Axis Mundi Trilogy


The Axis Mundi indicates the notion of the ‘Axis of the Universe’ found in various religions and myths, both Western and Eastern, from the Asian peoples to the American Indians, there are several spheres that possess the Axis Mundi function of connecting Heaven, Earth and the Underworld. These symbols, so heterogeneous and yet so unambiguous in their meaning, imply a vision of breaking the planes of existence to see life from other possible angles. The decision to title the Trilogy precisely Axis Mundi is linked to the theme of the journey of each individual’s life – from birth to death – which can be extended to the idea of flowing time and thus of the universe, of transience and of the constant attempt to approach the idea of infinity.


Mater is a reflection on the topical moment of our coming into the world, the moment in which everything begins with a rupture, the rupture of the sac of amniotic fluid that ‘forces’ us out of the body in which we began our existence. This moment is traumatic and it is symptomatic that it is a ‘rupture’, a ‘tear’ that provokes it. The work is linked to a memory of my childhood, and this first act is performed through the action of a young woman who, wrapped in a black space, inflates a white balloon containing water until it explodes, “launching” into the air the echo of that generating explosion.


In Greek mythology, the Fates – daughters of Jupiter and Themis (Justice) – preside over human destiny. They were three: the first spun the thread of life; the second dispensed destinies; the third cut the thread of life at the appointed time.
Parcae is a reflection on the unfolding of life through a video featuring a spool of twine. During its gradual unravelling (which takes place during the video) our gaze is captured by its hypnotic movement, life flows inexorably in the twine’s agitation, faster and faster, more and more frenetic, a female voice narrates a fairy tale, written specially by a young Italian novelist, Leo Merati, the story of a discovery, that of time flowing, overlapping with the image, intersecting with the thread of suspended memories of our existences.

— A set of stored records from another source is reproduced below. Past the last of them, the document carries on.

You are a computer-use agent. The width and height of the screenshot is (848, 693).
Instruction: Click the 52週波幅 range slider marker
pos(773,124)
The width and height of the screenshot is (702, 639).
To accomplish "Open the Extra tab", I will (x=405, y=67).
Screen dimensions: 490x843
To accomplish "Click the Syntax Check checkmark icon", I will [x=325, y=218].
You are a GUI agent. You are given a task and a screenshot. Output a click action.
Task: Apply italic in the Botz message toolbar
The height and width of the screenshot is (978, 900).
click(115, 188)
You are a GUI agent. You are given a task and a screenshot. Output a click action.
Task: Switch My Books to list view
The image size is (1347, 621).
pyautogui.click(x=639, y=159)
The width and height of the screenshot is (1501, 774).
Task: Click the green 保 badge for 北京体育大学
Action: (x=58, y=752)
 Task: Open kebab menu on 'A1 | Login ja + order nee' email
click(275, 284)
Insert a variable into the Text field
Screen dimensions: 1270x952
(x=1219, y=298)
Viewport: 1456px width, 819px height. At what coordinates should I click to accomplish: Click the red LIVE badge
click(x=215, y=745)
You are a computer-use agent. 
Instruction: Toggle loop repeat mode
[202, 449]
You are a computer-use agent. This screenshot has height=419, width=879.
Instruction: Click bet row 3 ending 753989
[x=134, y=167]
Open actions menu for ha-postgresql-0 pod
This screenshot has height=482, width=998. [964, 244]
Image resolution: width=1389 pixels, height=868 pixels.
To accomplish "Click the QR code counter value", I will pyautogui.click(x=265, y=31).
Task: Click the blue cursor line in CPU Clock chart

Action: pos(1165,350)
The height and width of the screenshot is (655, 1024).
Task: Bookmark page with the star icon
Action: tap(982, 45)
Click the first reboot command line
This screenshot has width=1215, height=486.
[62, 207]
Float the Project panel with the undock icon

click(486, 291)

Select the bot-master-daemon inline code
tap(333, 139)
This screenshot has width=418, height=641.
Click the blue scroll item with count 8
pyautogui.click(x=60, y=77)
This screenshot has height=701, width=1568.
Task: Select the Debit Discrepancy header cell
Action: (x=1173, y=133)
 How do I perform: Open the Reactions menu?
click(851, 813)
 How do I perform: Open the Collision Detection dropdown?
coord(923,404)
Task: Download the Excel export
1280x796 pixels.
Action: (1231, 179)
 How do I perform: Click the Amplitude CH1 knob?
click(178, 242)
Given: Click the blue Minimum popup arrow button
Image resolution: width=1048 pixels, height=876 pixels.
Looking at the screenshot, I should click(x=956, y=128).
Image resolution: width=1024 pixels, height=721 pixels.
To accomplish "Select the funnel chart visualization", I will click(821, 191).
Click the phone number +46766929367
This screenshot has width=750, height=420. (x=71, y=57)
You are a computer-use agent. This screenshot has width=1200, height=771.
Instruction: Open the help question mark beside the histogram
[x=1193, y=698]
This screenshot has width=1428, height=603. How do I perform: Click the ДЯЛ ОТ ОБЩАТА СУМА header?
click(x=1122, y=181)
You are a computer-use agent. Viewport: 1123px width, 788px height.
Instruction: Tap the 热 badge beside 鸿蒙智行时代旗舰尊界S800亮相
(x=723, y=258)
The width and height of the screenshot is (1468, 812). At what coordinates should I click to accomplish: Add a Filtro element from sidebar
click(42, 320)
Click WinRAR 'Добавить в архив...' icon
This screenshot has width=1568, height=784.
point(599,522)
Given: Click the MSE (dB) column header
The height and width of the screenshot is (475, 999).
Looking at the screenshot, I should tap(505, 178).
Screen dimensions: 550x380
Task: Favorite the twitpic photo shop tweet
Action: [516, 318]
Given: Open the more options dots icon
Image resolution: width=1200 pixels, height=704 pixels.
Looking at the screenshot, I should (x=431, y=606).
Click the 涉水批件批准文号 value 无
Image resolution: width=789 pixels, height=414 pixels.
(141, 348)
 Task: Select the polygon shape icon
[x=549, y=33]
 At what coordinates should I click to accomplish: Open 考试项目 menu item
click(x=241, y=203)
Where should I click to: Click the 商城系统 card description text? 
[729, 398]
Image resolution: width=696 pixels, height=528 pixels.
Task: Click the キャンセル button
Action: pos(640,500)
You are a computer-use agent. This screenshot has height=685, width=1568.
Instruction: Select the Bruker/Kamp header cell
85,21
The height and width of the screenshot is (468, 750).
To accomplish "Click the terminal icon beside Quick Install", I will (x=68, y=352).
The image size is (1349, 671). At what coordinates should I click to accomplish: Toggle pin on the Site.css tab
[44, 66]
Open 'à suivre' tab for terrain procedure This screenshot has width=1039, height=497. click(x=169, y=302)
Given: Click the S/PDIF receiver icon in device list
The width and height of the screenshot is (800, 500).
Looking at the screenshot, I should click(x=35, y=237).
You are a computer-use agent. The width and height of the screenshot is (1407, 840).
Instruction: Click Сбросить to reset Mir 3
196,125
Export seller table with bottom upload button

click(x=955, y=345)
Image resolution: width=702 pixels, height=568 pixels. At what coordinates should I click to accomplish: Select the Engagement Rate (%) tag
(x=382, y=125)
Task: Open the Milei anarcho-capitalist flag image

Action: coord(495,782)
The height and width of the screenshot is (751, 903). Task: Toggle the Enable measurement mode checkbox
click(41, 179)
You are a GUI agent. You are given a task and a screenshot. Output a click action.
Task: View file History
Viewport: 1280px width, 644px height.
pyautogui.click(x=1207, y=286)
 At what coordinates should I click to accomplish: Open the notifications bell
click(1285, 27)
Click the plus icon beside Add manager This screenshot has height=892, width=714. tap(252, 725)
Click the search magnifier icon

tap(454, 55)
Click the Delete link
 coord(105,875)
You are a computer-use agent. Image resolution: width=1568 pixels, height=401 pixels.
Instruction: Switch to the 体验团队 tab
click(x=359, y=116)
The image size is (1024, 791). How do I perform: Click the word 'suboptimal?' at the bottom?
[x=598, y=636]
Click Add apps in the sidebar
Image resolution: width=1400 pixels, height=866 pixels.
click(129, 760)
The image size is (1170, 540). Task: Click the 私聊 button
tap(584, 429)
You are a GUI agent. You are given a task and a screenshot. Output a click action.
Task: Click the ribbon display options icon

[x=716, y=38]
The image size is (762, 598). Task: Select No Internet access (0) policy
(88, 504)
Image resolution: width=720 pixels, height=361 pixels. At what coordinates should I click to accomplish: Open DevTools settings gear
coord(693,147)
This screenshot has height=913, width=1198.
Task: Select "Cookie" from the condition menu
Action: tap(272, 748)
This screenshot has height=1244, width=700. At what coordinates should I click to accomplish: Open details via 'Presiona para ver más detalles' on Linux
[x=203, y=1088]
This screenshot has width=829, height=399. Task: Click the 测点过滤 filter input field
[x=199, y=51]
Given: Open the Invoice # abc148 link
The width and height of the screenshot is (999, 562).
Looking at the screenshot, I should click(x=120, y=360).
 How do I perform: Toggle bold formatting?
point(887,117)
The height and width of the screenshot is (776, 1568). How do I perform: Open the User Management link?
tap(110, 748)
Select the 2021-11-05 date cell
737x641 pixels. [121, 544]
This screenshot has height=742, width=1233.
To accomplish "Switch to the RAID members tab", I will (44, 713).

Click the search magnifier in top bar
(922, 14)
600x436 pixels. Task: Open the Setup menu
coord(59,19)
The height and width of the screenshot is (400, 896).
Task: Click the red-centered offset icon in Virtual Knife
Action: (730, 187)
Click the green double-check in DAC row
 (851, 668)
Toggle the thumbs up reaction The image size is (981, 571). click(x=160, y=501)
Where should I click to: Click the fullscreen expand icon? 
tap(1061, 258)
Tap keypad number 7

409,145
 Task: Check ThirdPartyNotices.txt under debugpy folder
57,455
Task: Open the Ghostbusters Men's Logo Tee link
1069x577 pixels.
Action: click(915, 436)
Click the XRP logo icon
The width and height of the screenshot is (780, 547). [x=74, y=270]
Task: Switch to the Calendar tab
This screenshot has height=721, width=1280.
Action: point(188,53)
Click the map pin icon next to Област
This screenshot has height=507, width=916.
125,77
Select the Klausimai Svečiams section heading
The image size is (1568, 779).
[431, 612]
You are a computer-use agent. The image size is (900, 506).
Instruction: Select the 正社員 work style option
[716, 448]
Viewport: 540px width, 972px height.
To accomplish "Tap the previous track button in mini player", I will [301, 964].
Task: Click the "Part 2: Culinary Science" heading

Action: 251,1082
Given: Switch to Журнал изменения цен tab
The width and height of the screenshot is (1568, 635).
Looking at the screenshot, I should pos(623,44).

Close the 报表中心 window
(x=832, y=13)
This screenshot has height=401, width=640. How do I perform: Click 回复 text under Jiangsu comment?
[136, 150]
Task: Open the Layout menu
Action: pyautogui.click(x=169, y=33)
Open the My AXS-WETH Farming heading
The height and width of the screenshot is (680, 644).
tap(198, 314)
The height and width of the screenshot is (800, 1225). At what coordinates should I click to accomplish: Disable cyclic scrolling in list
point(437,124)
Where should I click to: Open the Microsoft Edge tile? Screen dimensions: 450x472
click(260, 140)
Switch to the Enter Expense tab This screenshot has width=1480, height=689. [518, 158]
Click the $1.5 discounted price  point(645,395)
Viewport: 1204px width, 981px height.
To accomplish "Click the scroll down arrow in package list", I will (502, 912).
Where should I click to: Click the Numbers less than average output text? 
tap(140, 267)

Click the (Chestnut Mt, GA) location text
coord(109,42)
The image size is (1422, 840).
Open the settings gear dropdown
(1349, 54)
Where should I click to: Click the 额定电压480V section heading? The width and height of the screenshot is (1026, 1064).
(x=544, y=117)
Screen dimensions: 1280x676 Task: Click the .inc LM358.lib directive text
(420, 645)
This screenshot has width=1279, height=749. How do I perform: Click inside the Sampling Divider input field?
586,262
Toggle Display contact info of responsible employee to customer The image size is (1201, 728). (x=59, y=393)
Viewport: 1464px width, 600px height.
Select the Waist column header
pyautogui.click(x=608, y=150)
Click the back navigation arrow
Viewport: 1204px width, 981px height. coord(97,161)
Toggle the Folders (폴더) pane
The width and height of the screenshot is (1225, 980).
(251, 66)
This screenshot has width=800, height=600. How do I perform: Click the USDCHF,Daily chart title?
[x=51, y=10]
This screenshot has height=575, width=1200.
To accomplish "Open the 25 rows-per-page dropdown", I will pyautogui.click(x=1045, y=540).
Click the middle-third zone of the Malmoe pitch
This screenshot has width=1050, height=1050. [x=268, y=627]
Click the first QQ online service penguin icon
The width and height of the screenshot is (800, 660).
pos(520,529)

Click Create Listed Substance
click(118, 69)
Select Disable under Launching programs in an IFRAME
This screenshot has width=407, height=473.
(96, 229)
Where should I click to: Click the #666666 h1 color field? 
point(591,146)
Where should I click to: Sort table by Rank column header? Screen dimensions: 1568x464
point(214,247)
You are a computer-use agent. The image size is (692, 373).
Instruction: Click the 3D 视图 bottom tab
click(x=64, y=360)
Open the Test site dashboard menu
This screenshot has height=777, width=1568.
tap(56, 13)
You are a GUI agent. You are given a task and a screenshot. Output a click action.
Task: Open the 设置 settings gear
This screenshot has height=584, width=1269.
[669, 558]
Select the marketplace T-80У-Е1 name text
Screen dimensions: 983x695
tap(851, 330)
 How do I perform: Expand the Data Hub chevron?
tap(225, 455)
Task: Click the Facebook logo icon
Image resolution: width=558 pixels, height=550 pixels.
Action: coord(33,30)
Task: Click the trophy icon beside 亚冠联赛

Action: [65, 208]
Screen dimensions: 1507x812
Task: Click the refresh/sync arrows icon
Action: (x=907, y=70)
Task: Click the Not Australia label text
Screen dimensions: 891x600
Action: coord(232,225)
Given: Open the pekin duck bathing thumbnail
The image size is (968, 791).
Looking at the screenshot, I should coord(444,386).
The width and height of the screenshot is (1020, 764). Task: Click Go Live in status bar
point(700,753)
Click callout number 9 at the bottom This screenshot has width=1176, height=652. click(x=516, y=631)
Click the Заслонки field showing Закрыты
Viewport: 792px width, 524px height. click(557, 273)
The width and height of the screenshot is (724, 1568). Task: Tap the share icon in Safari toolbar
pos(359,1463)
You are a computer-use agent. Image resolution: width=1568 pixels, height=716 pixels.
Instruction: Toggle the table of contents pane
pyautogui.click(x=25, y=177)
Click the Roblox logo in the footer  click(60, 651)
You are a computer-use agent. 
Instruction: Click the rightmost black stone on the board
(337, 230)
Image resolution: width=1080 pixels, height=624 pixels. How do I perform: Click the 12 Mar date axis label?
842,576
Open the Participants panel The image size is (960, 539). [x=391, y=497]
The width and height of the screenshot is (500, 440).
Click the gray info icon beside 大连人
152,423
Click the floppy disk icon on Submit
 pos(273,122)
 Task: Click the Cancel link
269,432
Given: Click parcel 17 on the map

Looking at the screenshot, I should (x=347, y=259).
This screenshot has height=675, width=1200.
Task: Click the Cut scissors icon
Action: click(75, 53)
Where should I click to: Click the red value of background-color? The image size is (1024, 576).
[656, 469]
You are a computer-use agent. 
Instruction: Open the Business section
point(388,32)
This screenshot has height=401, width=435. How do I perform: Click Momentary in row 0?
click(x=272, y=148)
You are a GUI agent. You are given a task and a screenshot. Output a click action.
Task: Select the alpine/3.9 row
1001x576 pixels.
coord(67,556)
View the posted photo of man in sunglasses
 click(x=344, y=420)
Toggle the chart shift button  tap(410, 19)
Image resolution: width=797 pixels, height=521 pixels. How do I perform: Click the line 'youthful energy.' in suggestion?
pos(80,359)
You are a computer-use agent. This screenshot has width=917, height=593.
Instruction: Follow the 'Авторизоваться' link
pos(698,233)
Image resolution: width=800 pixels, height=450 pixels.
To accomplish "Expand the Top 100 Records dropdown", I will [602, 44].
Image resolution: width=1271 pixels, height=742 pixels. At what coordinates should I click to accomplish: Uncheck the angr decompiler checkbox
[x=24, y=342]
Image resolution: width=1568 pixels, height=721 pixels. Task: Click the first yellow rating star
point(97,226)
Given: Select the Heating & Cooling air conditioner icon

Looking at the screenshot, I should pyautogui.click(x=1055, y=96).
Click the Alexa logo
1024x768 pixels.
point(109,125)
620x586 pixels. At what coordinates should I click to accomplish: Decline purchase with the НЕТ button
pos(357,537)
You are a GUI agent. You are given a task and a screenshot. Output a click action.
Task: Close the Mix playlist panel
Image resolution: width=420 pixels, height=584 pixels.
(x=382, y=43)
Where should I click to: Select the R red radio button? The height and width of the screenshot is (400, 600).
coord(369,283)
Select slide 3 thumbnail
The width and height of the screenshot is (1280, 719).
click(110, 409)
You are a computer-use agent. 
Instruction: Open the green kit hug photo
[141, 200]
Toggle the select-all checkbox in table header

Contemporary Western society has increasingly distanced itself from the idea of the end, of the transience of life; we have moved from the “right to happiness, to the duty of happiness” (Slavoj Zizek).
The Danse Machabré is a reflection on the transience of life through the iconography of the macabre dance; the performers dance with each other and with a skull (a reference to the iconographic presence of death impersonated by a skeleton in the various representations of macabre dances in Europe) that becomes the protagonist mediating their relationship. The music, on whose notes the performance unfolds, is a re-elaboration of the Danse macabre by Camille Saint-Saëns by Francesco Crovetto written specifically for the video. The macabre dance is both a memento mori and a physical affirmation of one’s own existence, the flesh, the sweat, the rebellion against one’s own end.